No surprise that such a DEI madrassa should sign on to the Russia hoax. Susan Miller, allegedly a CIA counterintelligence official, promotes the hoax to this day. A CIA that fights enemies “at home” is not to be trusted. A ballpark figure for the number of CIA officials in the loop on the recent attack on Iran’s nuclear facilities is zero.
Angelo Codevilla wondered “why are Clapper and Brennan not in jail” and cited the need to break up the CIA, reform the FBI and abolish FISA. While John Ratcliffe investigates and reforms await, a few realities should be clear.
The sole purpose of the US military is to fight and win wars.

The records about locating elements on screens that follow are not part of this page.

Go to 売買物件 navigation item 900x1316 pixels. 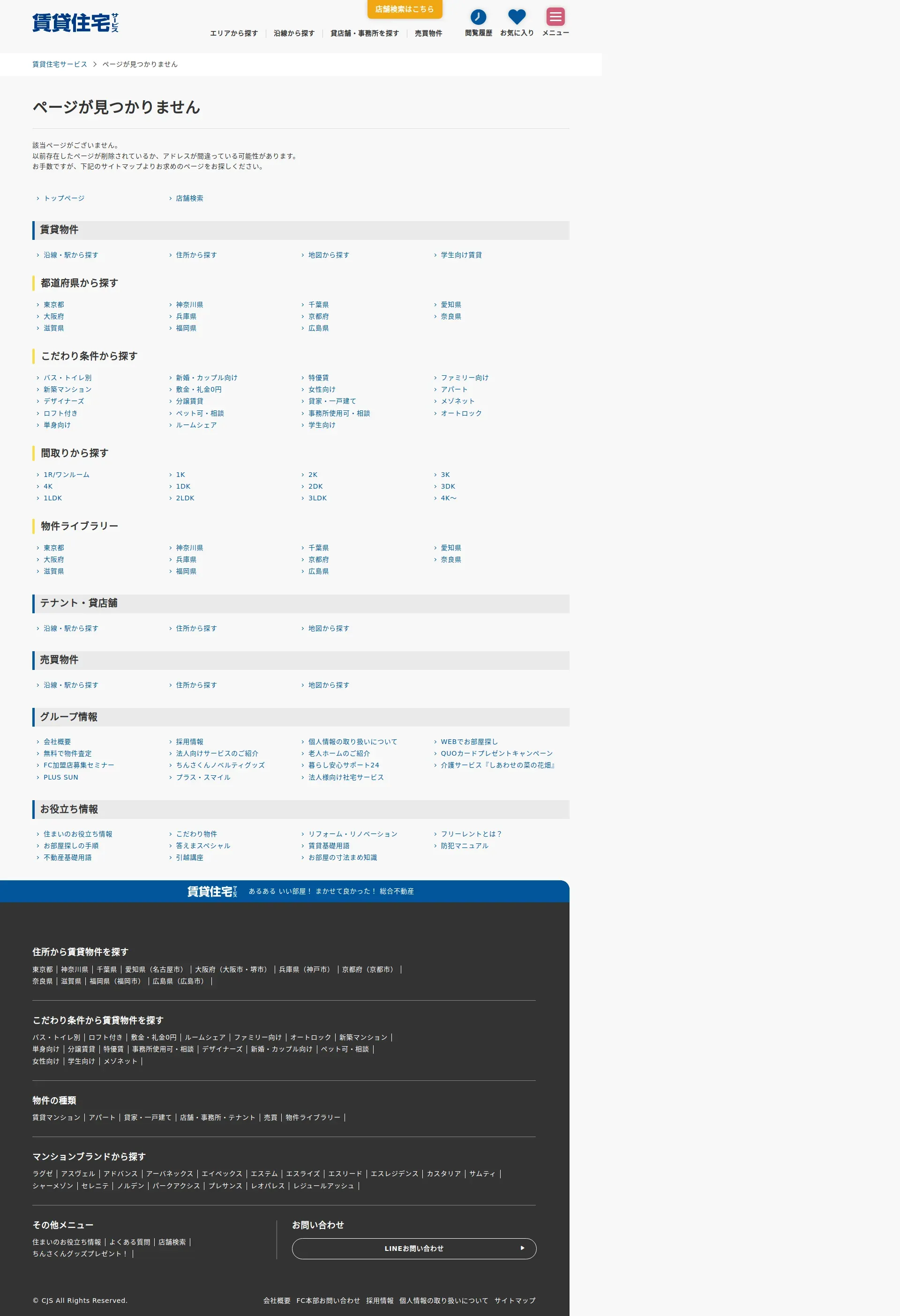click(428, 33)
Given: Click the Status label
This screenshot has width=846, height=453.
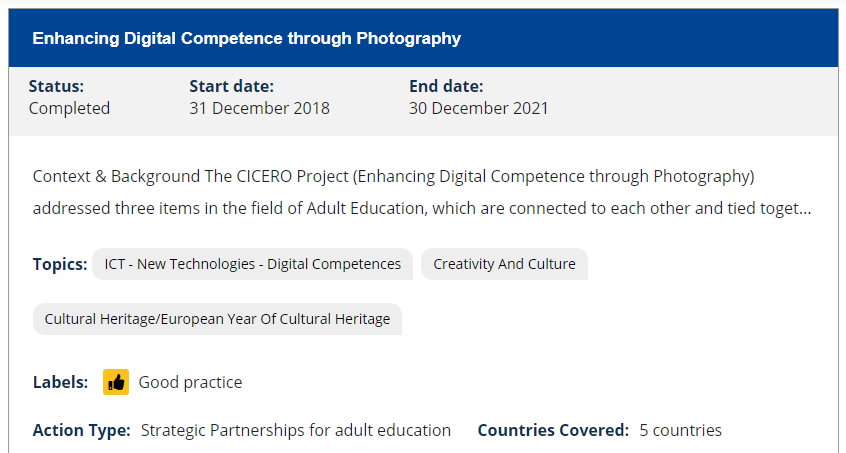Looking at the screenshot, I should pyautogui.click(x=56, y=86).
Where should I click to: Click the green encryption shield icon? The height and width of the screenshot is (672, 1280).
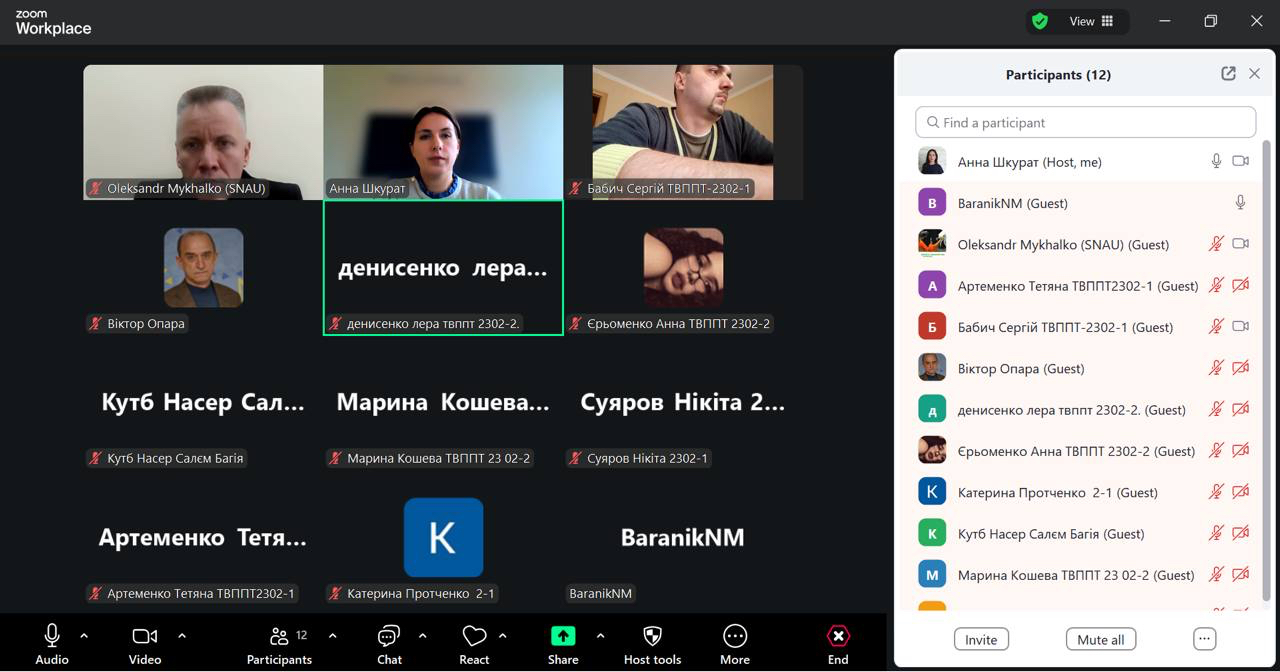[x=1040, y=21]
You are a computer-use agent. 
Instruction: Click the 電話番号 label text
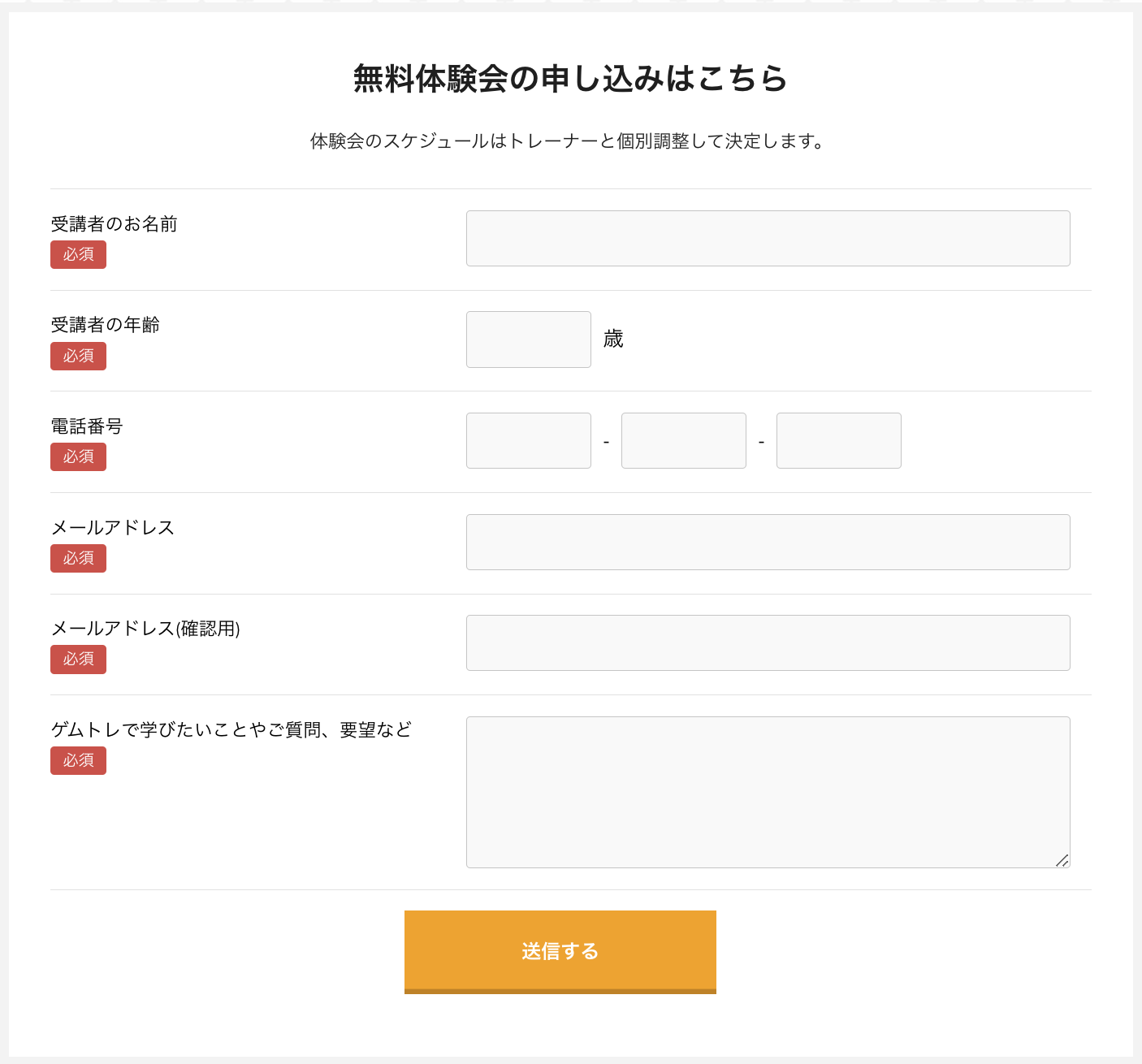[87, 426]
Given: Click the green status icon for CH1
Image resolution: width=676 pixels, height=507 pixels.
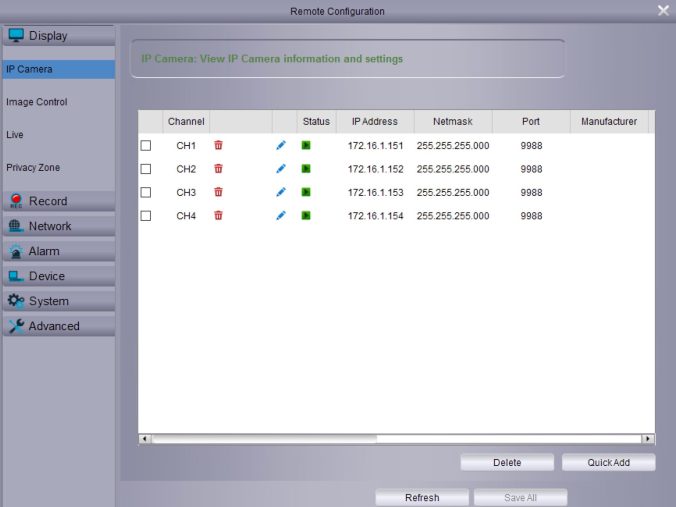Looking at the screenshot, I should 306,146.
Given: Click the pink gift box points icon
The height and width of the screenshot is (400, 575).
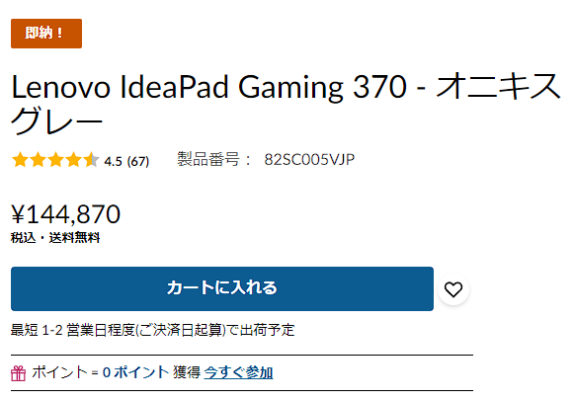Looking at the screenshot, I should pos(18,373).
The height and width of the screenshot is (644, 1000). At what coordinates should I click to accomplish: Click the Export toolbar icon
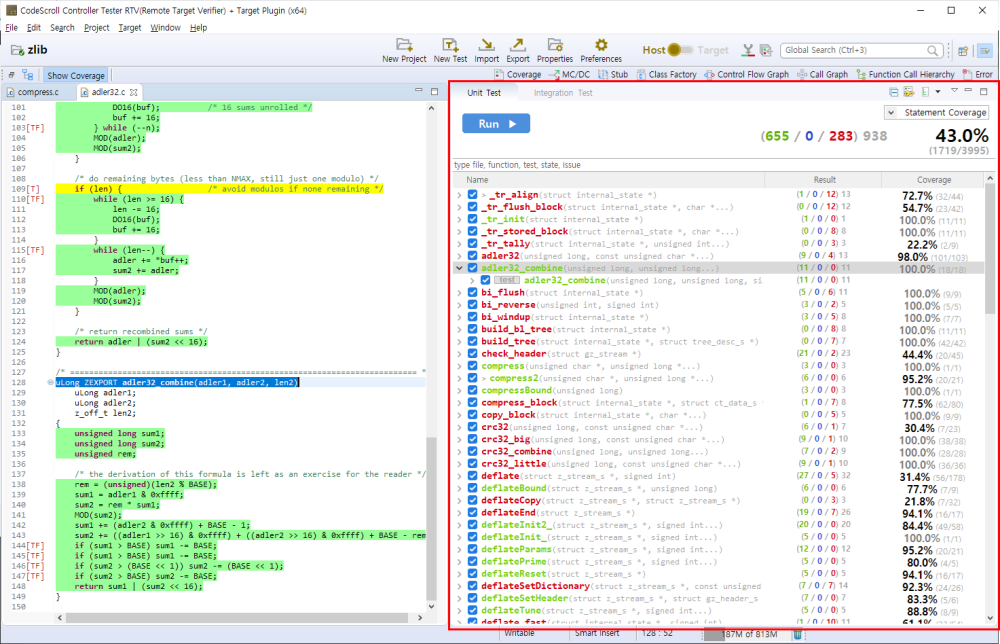[518, 46]
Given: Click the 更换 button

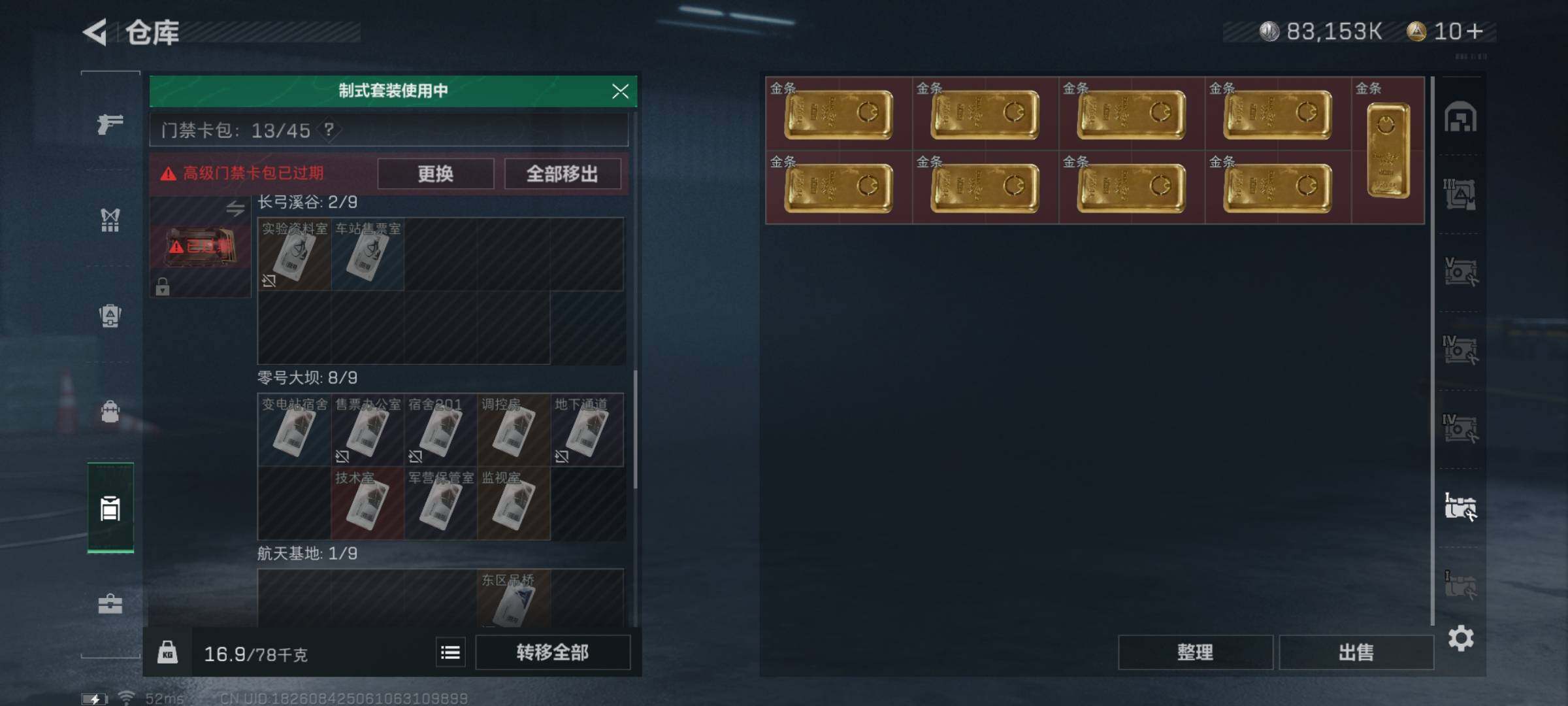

To divide soldiers against themselves degrades morale and weakens the force. To engage any foe with less than the very best, leaves two choices: bluff or fold. Neither is acceptable in today’s dangerous world, bristling with Stalinist regimes and genocidal jihadists in pursuit of nuclear weapons.
“In war there is no substitute for victory,” said.Gen. Douglas MacArthur, and as legendary football coach Vince Lombardi put it, “winning isn’t everything, it’s the only thing.” Let that be the creed moving forward.